Gray Panthers of San Francisco
February, 2006 Newsletter

Medical Privatization & Cost Reduction

 

Under Medicare Part D, drug coverage will be available only through private insurers, and new $30-40/month premiums are being charged to each Medicare recipient who signs up for the drug benefit. Medicare doctor’s care will start privatizing in 2010 by issuing fixed payments to many beneficiaries, letting them choose between HMOs, with lower premiums because they solicit healthy customers, and Medicare, with higher premiums because it takes both sick and healthy. Likewise, several states (not California) are planning to issue Medicaid beneficiaries fixed payments and throw them to the mercy of private HMOs. So patient damage and obscene profits make privatization look like the primary problem.

But cost containment is the bigger story. The US will freeze Medicare funding in a few years, although 70 million new retirees with longer life spans and more chronic diseases are expected. The US plans to cut $42 billion over 10 years from Medicaid, which covers 46% of nursing home costs. Employee and retiree health plans are either being eliminated or shifted onto patients. Virtually all sections of government and business agree that having 15% of the GDP in healthcare is too much, because American products cannot compete internationally and still maintain desired profit levels.

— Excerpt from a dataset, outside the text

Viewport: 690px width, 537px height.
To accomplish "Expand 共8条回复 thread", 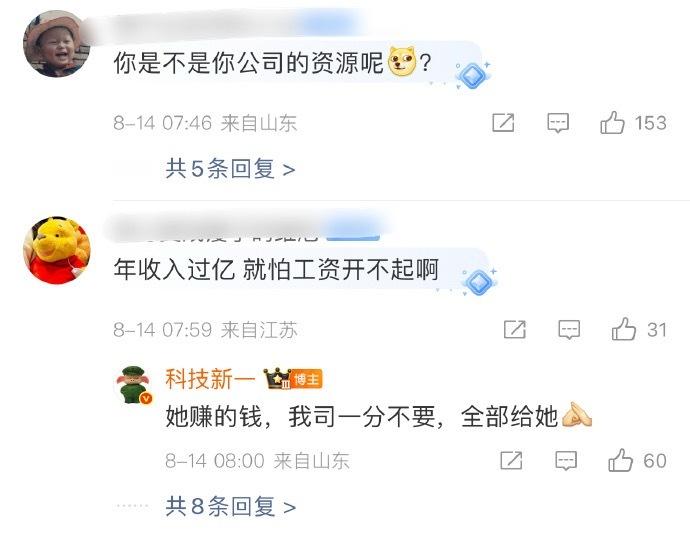I will click(230, 507).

Eliminating private health insurance and its complicated billing would save 21-25% in health costs. Would corporations settle for these reductions, or would they demand more? Manufacturers have many times higher health costs for retirees than for current workers. A 2004 study showed only 16% of the $365 billion in post-retirement health costs owed by S&P 500 companies has been set aside. Companies will want single-payer’s reductions, but a lot of big cuts also.

We demand universal, comprehensive, low-cost healthcare, with the same benefits and costs for all. But business will be a dubious ally.